Saat itu, Jusuf Kalla pernah maju di Pilpres 2004, 2009, dan 2014. 

Dan hasilnya, dua kali menang dan satu kali kalah.

Kekalahan Jusuf Kalla saat itu terjadi pada Pilpres 2009. 


Jusuf Kalla bersama Wiranto. (ist)

Ya, saat itu, Jusuf Kalla maju sebagai calon presiden berpasangan dengan Wiranto dan kalah.

Berbicara di acara Satu Meja Kompas TV 2018 silam, Jusuf Kalla saat itu pernah ditanya tentang pengalaman menjadi wakil presiden dari dua tokoh yang berbeda, yakni SBY dan Jokowi.

Saat itu, Jusuf Kalla dilempar pertanyaan lebih nyaman mana bekerja sebagai wakil presiden bersama SBY atau Jokowi.

Secara blak-blakan, Jusuf Kalla menyebut pada dasarnya menjadi wakil presiden SBY atau Jokowi menurutnya sama saja secara umum.


Presiden RI ke-6, Susilo Bambang Yudhoyono atau SBY. (ist)

Namun, kata Jusuf Kalla, terdapat perbedaan yang cukup mencolok antara era kepempimpinan SBY dan Jokowi.

Adapun kata Jusuf Kalla, perbedaan tersebut terletak pada kegiatan rapat.

"Pada zaman Pak SBY saya lebih banyak berbicara atau menangani masalah-masalah ekonomi. Rapatnya tidak terlalu banyak. Sekarang masalah politik, ekonomi, sosial itu dirapatkan. Sehingga saya ingin sekali lagi katakan itu keputusan bersama," kata Jusuf Kalla.

Adapun Jusuf Kalla pernah mengatakan bahwa hampir semua keputusan di era kepemimpinan presiden Jokowi diambil dalam rapat bersama sehingga menjadi keputusan bersama.


Presiden RI ke-7, Joko Widodo atau Jokowi. (ist)

Pertanyaan serupa juga pernah dilemparkan ke Jusuf Kalla di acara Mata Najwa Trans 7 di tahun 2018.

Saat itu, Jusuf Kalla sempat ditanya soal kesan menjadi wakil dari dua presiden yang berbeda.

"@Pak JK: enakan mana pak, jadi wapresnya pak Jokowi atau wapresnya pak SBY? Dan apa kelebihan dan kekurangan dari kedua presiden tersebut?" tulis netizen bernama Agus Susanto yang kemudian dibacakan oleh Najwa Shihab.

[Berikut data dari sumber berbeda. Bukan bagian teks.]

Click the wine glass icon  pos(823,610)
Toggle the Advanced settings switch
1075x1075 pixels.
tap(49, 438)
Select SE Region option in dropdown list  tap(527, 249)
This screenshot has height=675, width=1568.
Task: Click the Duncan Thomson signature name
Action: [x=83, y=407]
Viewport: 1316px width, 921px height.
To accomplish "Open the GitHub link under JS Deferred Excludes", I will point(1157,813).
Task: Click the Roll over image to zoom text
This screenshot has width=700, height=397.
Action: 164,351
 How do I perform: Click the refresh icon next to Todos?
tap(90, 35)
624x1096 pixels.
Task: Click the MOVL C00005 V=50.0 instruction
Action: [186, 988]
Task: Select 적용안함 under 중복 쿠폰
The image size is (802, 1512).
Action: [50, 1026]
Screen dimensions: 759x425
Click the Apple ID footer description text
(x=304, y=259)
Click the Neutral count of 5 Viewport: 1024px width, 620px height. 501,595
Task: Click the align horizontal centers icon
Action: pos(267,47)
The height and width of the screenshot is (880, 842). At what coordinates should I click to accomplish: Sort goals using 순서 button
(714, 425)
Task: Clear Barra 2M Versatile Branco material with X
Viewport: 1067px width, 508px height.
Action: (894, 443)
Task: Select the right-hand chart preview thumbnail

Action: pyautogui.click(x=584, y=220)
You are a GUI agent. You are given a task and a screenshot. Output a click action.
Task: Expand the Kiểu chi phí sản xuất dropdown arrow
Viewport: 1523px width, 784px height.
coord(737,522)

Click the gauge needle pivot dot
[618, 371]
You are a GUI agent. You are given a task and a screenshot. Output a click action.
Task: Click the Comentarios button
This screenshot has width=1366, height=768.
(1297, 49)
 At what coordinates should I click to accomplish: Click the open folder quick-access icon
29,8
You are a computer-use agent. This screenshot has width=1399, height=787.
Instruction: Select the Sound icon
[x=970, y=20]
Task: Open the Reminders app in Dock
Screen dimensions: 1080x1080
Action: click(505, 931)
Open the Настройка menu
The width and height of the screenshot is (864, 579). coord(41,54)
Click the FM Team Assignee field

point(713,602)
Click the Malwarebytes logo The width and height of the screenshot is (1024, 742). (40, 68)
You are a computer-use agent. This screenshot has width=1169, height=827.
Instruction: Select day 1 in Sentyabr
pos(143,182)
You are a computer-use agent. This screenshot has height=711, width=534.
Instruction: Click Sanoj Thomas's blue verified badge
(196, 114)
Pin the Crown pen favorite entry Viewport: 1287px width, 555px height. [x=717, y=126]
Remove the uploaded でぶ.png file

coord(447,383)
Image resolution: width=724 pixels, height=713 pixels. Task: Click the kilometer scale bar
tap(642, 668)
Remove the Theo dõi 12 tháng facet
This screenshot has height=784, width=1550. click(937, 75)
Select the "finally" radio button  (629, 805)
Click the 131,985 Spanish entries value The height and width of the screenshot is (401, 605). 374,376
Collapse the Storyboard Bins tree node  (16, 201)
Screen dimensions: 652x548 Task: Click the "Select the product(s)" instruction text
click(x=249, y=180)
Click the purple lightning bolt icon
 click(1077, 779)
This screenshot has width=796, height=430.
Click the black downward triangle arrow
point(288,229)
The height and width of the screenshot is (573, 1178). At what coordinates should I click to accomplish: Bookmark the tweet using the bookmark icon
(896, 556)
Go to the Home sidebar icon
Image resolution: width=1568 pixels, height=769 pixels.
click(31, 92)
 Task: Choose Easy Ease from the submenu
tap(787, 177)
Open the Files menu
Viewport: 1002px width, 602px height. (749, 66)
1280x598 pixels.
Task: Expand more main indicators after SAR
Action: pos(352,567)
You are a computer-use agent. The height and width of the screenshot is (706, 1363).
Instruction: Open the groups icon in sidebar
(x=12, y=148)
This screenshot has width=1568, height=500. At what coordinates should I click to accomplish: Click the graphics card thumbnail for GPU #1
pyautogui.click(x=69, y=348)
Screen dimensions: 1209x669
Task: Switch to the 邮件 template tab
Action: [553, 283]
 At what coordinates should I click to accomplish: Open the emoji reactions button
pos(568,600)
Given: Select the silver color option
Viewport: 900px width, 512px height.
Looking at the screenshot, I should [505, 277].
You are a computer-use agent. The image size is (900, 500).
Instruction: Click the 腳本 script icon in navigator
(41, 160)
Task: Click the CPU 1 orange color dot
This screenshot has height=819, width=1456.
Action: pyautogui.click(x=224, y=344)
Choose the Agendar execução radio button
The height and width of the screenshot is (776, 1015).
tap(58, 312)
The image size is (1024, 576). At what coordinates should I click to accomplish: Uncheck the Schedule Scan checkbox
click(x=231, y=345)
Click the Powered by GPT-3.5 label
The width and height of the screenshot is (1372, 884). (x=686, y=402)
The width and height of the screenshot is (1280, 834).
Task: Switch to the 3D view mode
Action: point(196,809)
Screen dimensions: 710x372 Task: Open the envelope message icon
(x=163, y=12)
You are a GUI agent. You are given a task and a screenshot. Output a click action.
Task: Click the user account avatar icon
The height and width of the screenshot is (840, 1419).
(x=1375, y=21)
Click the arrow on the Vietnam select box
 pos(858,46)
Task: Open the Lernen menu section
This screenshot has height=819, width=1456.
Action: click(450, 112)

Mendengar pertanyaan itu, Jusuf Kalla pun justru tertawa.

"Tak etis untuk menilai atasan. Kalau saya menilai tentu tidak enak, tidak bagus, dan jangan begitu, " kata Jusuf Kalla.

Adapun Najwa Shihab kemudian menimpali Jusuf Kalla yang enggan menjawab pertanyaan netizen tersebut.


Mantan Wakil Presiden RI Periode 2004-2009 dan 2014-2019, Jusuf Kalla. (ist)

"Kalau begitu memuji dua-duanya deh, Pak. Pujiannya harus beda tapi pak," kata Najwa Shihab.

Akhirnya Jusuf Kalla pun bersedia menjawab pertanyaan tersebut.

Ya, menurut Jusuf Kalla, pada era Presiden Joko Widodo atau Jokowi, lebih banyak agenda rapat ketimbang era SBY.

"Rapat itu boleh 2 sampai 3 kali seminggu. Waktu Pak SBY paling tidak sekali seminggu. Semua dirapatkan, semua hal-hal dimusyawarahkan," kata Jusuf Kalla.

Adapun Jusuf Kalla menjelaskan, sering atau tidaknya rapat, punya kelebihan dan kekurangan.

Kelebihannya, kata Jusuf Kall, semua hal bisa dimusyawarahkan terlebih dahulu sebelum dilaksanakan. 

Sedangkan kekurangannya, kata Jusuf Kalla, ia menjadi tidak bisa pergi ke mana-mana.

"Kalau di era Pak Jokowi, saya pergi, tiba-tiba dipanggil pulang (untuk rapat)," katanya.


Mantan Wakil Presiden RI Periode 2004-2009 dan 2014-2019, Jusuf Kalla. (ist)

Saat itu Najwa Shihab sebagai host acara tersebut sempat heran.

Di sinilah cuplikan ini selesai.